Elaphinis matatiele

Scientific classification
- Kingdom: Animalia
- Phylum: Arthropoda
- Clade: Pancrustacea
- Class: Insecta
- Order: Coleoptera
- Suborder: Polyphaga
- Infraorder: Scarabaeiformia
- Family: Scarabaeidae
- Genus: Elaphinis
- Species: E. matatiele
- Binomial name: Elaphinis matatiele Perissinotto, 2022

= Elaphinis matatiele =

- Genus: Elaphinis
- Species: matatiele
- Authority: Perissinotto, 2022

Species of beetle

Elaphinis matatiele is a species of beetle of the family Scarabaeidae. It is found in South Africa (Eastern Cape).

== Description ==
Adults reach a length of about 10.9-13.1 mm.
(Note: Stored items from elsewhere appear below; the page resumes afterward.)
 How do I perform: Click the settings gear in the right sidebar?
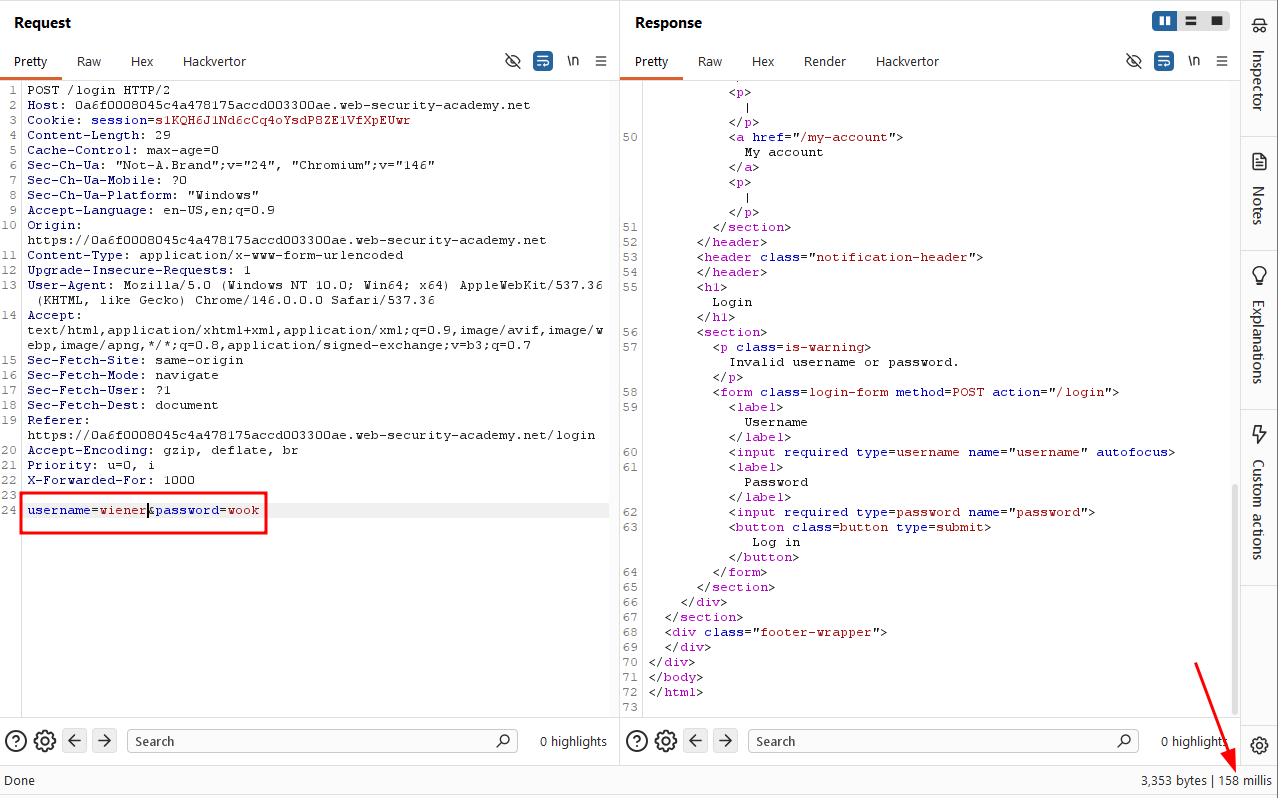coord(1259,745)
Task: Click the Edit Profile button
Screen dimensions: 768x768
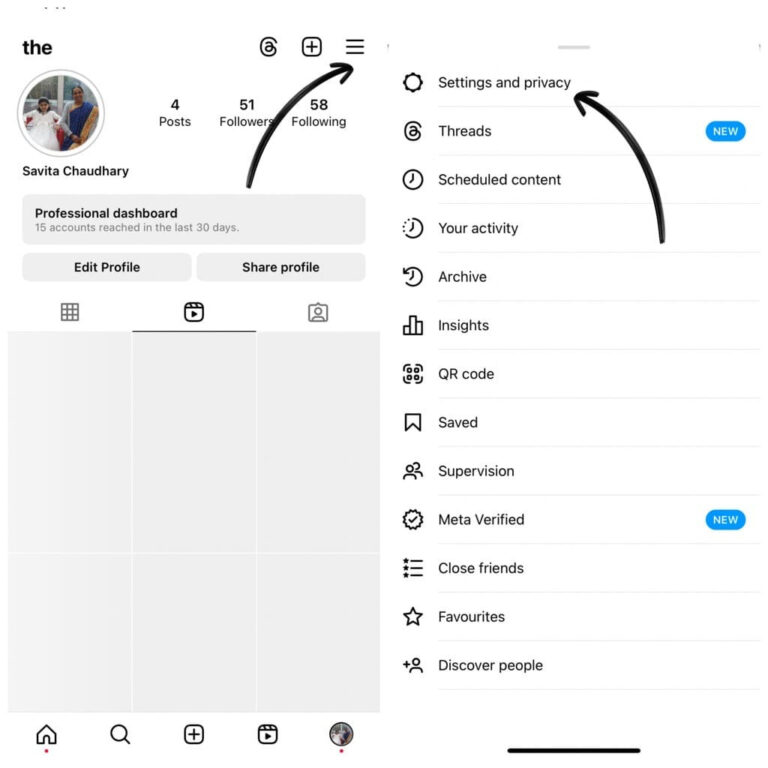Action: tap(107, 267)
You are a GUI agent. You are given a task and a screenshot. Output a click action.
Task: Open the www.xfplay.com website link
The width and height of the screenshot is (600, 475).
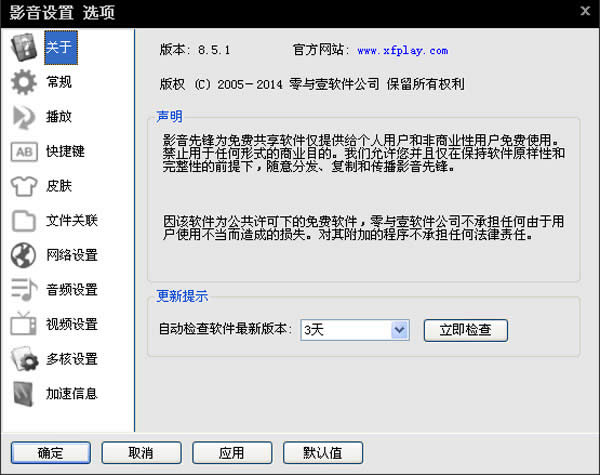[402, 50]
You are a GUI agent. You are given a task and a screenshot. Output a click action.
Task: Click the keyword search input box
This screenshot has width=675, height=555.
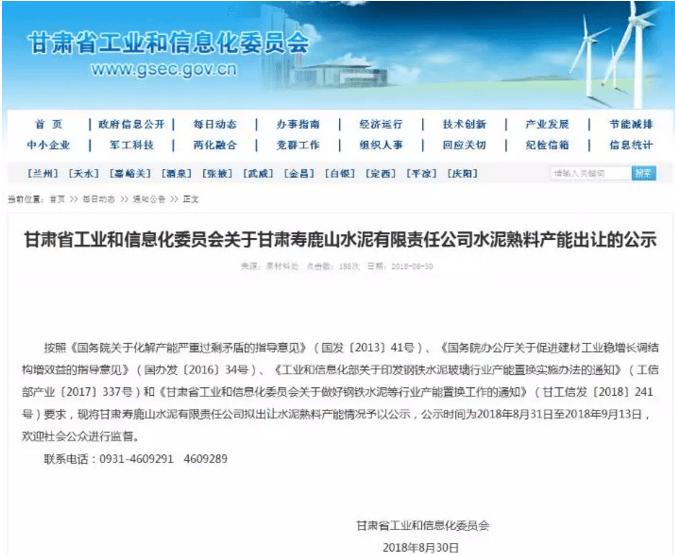(x=589, y=173)
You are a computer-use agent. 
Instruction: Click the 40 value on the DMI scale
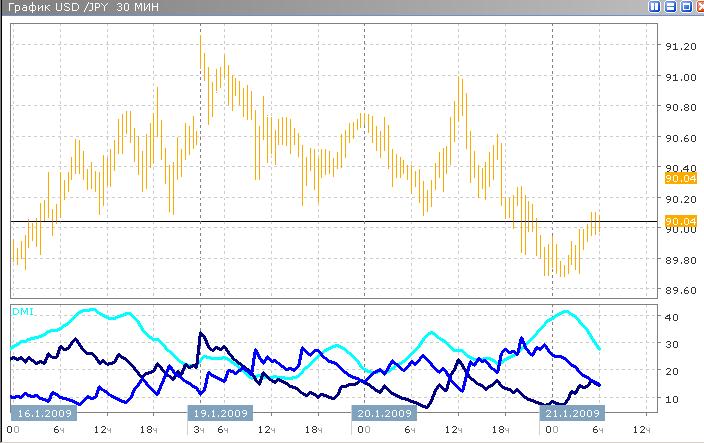pos(672,317)
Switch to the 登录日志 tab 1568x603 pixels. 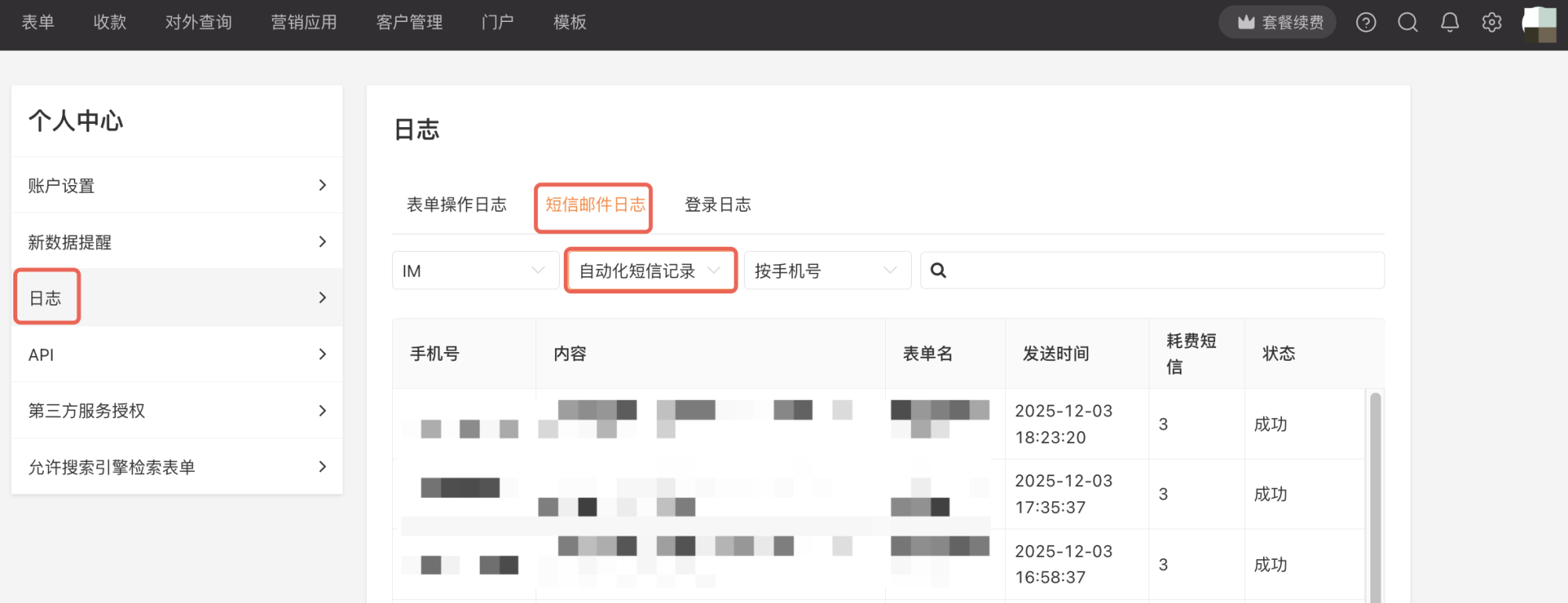717,205
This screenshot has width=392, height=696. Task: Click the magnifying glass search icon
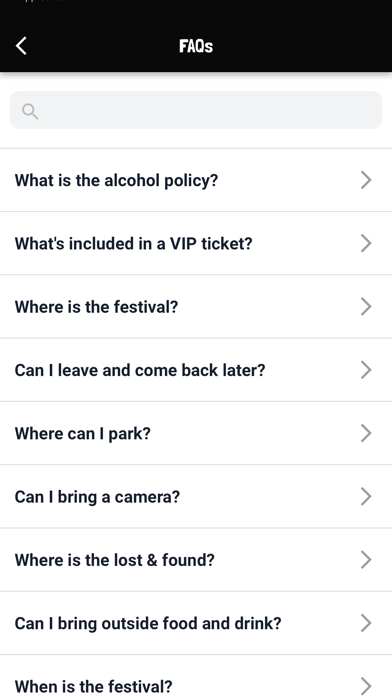tap(30, 111)
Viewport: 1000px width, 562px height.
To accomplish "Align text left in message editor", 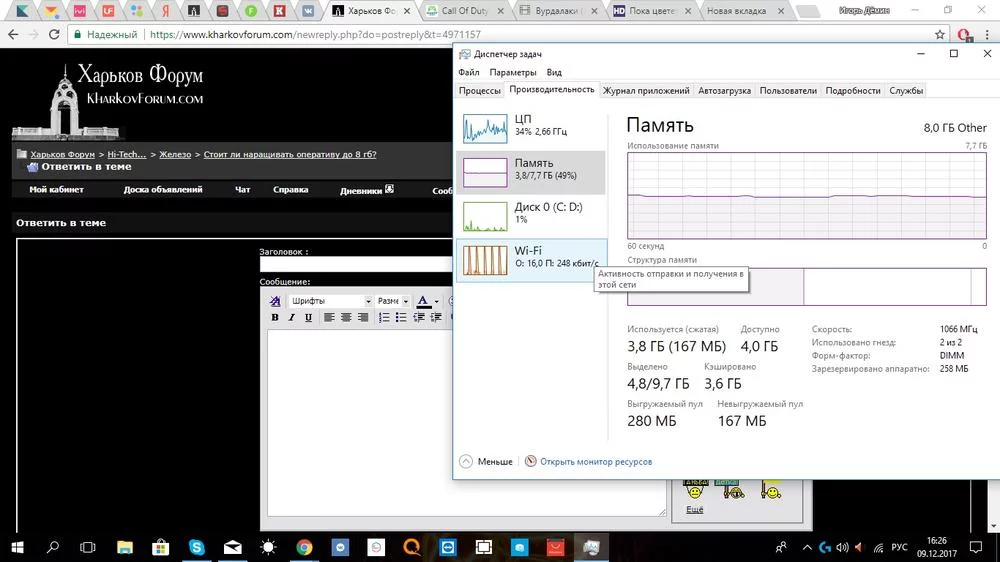I will tap(328, 318).
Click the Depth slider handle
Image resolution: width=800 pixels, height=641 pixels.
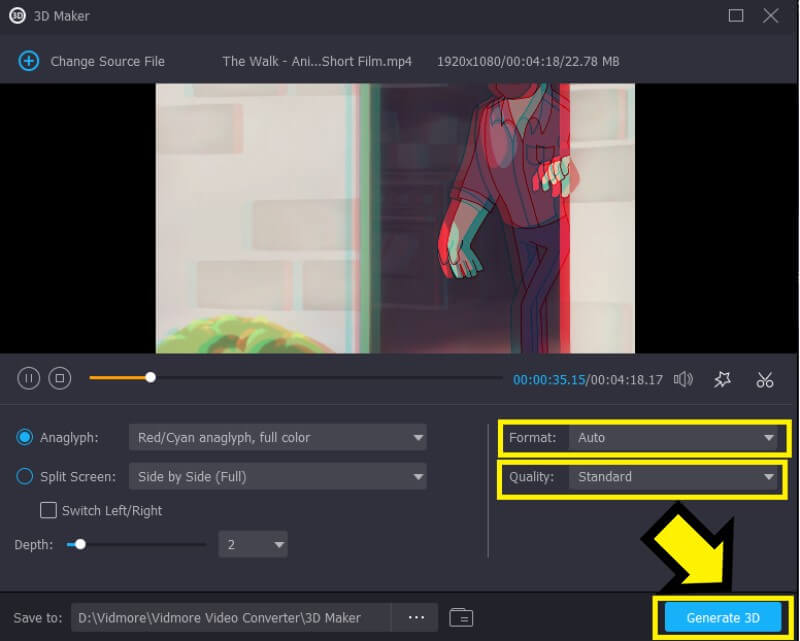(x=80, y=545)
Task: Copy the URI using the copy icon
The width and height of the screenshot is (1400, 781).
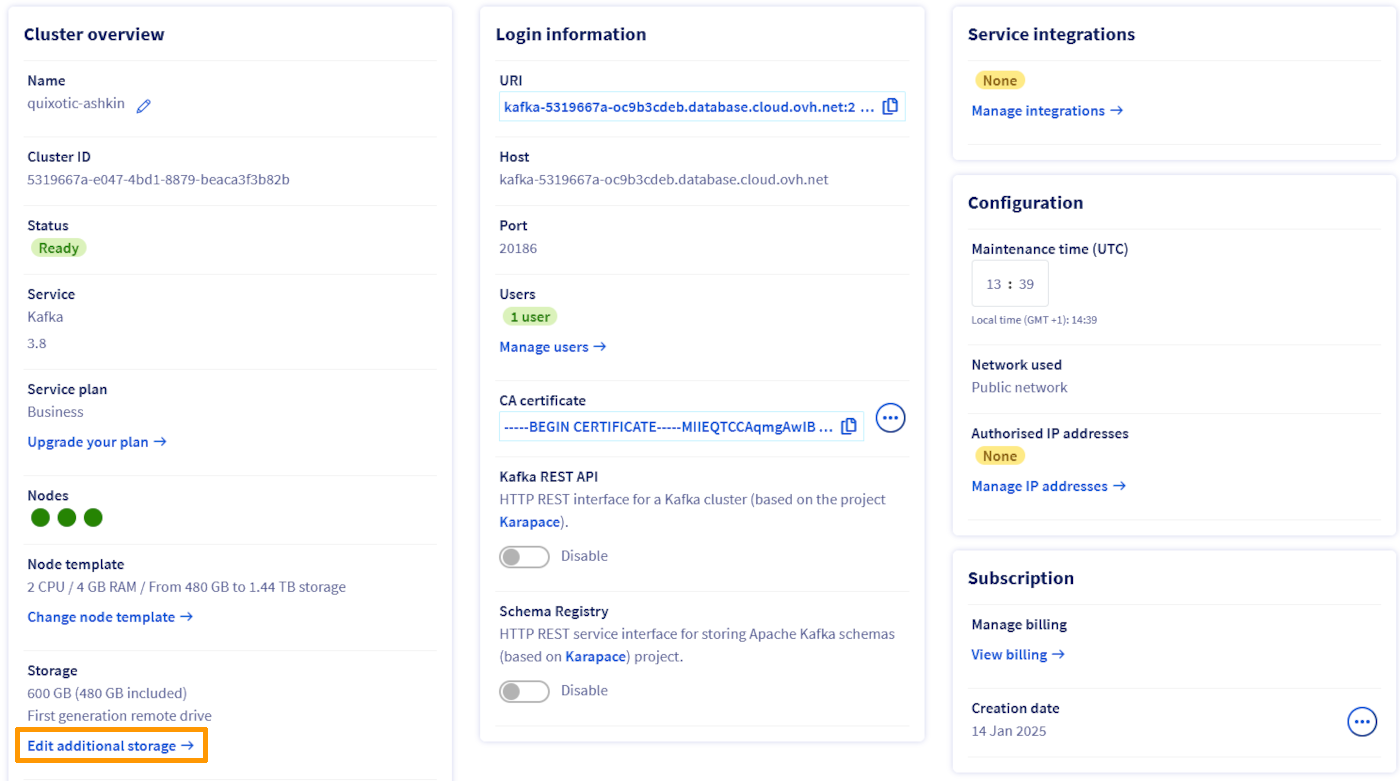Action: [x=890, y=105]
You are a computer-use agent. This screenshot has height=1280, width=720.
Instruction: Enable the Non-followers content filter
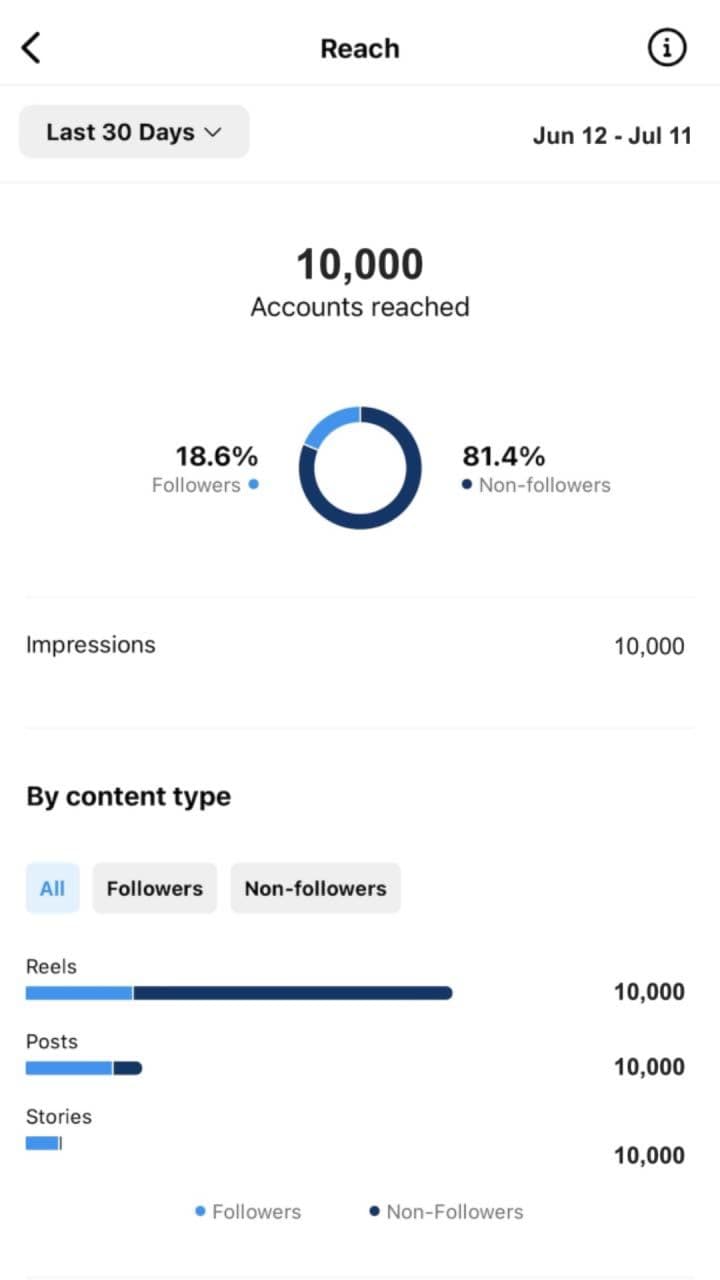tap(315, 888)
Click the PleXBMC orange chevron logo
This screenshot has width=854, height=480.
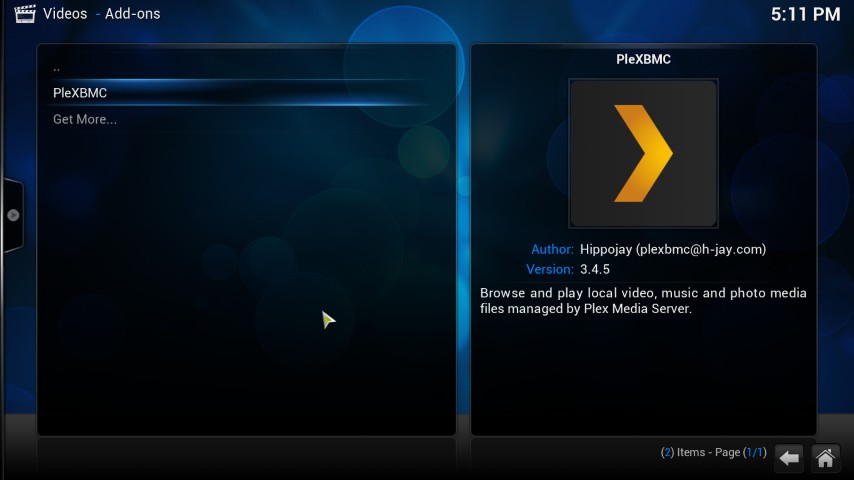(642, 154)
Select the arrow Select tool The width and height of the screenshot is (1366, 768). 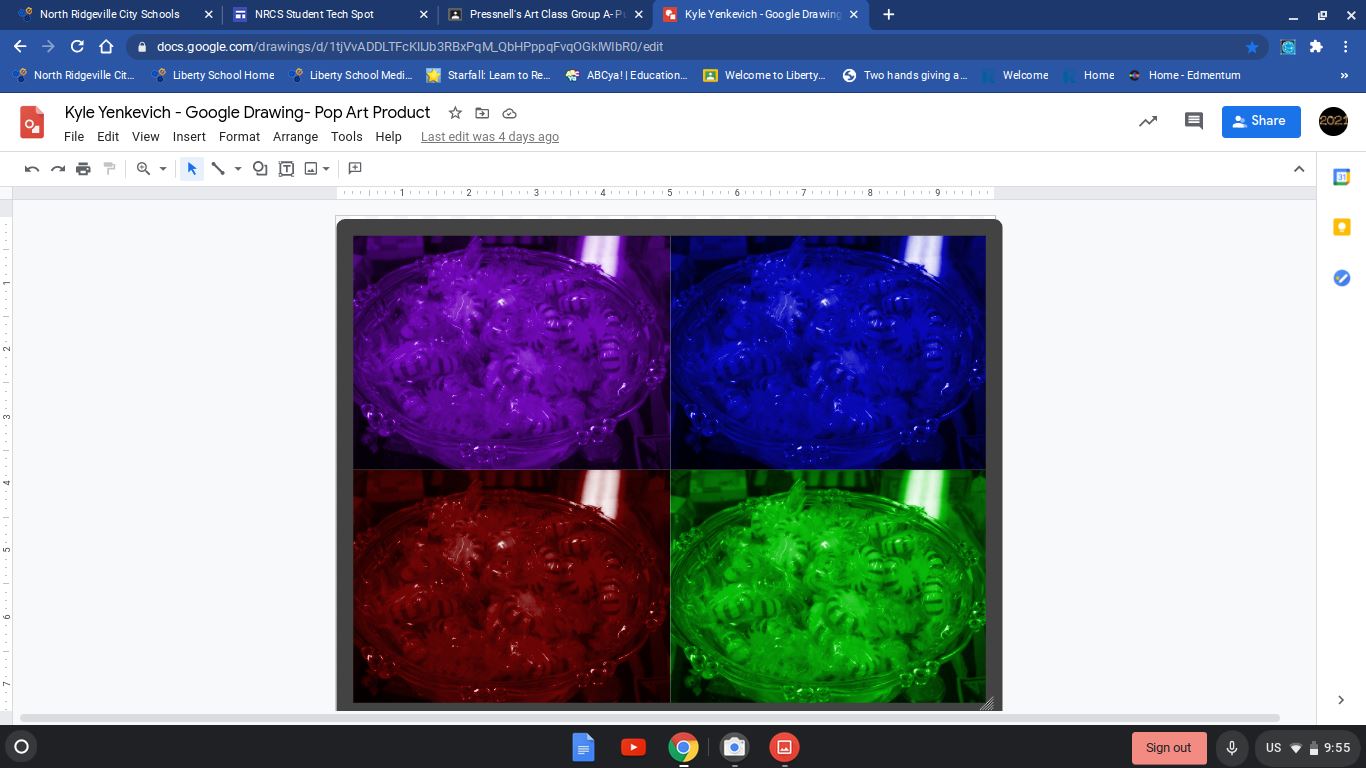tap(192, 169)
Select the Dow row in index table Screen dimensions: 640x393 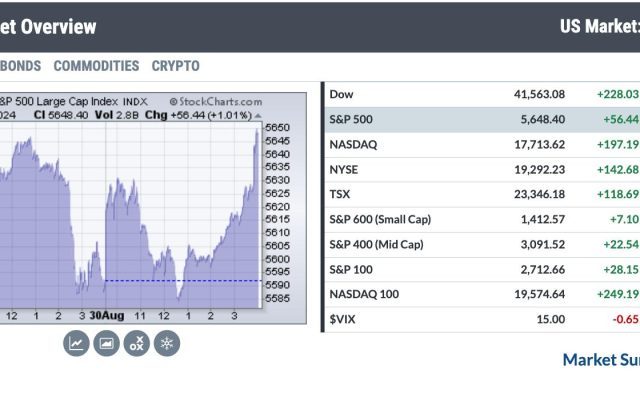point(482,94)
They are black and dull, with the head, pronotum and scutellum mostly black, but the elytra covered in white-greyish, pink or brick-red tomentum. There are dense and long, pale-yellow to tawny setae on the head.

== Life history ==
Adults have been recorded in December and January. The species has only been found in sandy soil accumulations near or under old cow dung on rocky terraces at high altitudes.

== Etymology ==
The species is named after its type locality, Matatiele.